What the exercise asks —
From the line with "The width and height of the screenshot is (1102, 771)." to the line with "Open Today's Deals", retype every line exactly, including those two, and leave out the rest of the data below.

*** Begin section ***

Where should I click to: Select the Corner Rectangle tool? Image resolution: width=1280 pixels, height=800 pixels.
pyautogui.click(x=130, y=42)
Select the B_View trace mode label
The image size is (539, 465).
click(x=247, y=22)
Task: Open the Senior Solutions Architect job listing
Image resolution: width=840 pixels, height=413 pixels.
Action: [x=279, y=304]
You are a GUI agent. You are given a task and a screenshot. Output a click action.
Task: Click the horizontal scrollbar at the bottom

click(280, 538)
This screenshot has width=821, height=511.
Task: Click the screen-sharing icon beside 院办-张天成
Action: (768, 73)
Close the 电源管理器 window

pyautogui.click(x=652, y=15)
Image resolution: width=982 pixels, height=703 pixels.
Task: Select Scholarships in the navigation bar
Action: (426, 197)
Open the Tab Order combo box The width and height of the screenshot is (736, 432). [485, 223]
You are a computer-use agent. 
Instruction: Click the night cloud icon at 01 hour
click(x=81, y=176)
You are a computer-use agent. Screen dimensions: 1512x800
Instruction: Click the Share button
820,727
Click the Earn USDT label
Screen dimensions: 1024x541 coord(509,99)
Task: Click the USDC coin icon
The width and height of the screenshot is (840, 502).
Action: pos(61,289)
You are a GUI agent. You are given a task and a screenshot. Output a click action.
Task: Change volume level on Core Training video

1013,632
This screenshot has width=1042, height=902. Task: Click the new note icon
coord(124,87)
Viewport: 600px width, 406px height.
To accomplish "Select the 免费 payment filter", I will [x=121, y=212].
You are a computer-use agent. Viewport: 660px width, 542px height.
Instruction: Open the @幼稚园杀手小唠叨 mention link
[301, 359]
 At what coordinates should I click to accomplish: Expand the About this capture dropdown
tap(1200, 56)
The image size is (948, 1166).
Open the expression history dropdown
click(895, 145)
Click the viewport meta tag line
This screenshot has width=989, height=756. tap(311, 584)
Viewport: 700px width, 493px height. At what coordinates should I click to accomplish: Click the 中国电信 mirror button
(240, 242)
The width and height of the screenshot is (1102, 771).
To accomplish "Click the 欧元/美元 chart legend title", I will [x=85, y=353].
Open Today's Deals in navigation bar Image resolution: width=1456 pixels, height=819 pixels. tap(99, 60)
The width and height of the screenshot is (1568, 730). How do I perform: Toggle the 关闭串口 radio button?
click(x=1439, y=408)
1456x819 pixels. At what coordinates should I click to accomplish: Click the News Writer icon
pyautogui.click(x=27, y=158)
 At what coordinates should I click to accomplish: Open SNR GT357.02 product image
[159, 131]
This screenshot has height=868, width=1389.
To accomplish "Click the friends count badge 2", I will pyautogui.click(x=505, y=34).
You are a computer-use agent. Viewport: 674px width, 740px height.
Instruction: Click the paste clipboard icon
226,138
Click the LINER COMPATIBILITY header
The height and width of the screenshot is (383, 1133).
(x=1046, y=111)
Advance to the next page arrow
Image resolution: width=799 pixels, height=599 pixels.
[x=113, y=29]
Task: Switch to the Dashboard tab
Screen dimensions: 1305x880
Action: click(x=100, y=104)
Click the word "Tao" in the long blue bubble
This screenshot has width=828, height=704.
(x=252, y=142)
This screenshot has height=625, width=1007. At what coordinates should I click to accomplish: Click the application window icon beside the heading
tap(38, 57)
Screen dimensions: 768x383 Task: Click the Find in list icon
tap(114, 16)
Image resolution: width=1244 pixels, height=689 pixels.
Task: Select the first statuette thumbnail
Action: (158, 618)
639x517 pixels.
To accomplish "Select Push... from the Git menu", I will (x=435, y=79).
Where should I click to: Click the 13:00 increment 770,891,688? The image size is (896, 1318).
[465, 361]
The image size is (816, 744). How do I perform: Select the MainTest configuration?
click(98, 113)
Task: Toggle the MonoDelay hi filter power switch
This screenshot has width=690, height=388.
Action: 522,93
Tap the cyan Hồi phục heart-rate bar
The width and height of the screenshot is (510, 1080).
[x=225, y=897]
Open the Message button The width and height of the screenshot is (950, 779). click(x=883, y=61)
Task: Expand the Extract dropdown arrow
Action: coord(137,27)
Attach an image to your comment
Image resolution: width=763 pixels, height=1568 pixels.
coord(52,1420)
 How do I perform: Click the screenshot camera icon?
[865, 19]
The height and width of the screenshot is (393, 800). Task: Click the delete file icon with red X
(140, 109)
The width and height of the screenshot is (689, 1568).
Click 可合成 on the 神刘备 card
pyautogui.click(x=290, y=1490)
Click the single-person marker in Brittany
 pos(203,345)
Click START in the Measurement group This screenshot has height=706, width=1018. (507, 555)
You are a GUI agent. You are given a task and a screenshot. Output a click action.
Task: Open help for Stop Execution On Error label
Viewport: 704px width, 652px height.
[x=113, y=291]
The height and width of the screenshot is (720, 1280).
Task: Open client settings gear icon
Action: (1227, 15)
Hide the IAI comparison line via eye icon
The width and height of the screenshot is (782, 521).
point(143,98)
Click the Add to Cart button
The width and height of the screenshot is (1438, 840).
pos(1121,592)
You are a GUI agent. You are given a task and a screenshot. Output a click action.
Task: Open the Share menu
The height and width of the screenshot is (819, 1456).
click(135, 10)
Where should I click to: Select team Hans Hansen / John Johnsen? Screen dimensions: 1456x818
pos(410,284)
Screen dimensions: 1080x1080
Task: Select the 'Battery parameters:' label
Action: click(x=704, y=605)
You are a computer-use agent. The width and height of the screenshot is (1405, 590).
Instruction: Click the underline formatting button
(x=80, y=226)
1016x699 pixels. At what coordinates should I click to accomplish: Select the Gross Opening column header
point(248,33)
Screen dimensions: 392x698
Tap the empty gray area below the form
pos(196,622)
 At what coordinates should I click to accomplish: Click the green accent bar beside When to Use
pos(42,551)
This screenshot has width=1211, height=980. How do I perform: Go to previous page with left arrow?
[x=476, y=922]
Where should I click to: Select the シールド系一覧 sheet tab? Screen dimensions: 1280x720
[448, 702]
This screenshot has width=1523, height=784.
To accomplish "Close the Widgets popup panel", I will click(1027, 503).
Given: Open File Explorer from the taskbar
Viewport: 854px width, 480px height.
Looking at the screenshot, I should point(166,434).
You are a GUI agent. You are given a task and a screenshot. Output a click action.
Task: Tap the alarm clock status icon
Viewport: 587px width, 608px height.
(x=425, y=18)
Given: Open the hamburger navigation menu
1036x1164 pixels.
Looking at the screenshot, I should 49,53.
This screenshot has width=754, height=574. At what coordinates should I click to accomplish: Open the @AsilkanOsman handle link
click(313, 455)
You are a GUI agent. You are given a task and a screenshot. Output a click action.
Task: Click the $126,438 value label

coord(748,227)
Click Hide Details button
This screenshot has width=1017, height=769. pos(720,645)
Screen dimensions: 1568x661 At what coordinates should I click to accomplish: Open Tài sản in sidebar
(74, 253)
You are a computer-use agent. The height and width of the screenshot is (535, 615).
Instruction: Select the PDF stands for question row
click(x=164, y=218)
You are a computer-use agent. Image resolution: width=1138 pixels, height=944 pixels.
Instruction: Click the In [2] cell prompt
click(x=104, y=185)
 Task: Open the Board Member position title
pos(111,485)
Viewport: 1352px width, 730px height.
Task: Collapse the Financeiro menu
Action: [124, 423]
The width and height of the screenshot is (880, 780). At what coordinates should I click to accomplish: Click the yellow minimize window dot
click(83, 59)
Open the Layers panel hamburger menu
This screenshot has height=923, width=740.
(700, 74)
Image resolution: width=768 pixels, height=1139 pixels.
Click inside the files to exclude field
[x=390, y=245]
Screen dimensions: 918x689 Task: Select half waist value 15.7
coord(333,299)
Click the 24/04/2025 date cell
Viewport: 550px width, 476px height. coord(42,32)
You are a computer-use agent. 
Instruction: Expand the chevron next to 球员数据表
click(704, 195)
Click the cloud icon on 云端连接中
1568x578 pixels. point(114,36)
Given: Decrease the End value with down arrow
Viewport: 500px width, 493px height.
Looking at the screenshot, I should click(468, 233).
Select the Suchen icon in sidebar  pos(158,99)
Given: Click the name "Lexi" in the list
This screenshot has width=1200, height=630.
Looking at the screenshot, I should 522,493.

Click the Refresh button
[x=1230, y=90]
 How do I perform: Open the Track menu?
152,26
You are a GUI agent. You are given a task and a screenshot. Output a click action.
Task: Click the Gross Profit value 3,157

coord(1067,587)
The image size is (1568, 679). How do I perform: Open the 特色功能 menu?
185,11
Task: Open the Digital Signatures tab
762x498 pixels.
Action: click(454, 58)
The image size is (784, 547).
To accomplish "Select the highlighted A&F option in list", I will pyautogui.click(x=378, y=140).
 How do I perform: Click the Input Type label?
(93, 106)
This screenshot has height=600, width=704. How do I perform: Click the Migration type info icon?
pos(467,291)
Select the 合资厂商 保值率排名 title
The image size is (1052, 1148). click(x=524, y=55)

*** End section ***

Result of this exercise —
The width and height of the screenshot is (1102, 771).
To accomplish "Click the 欧元/美元 chart legend title", I will [x=85, y=353].
Open Today's Deals in navigation bar Image resolution: width=1456 pixels, height=819 pixels. tap(99, 60)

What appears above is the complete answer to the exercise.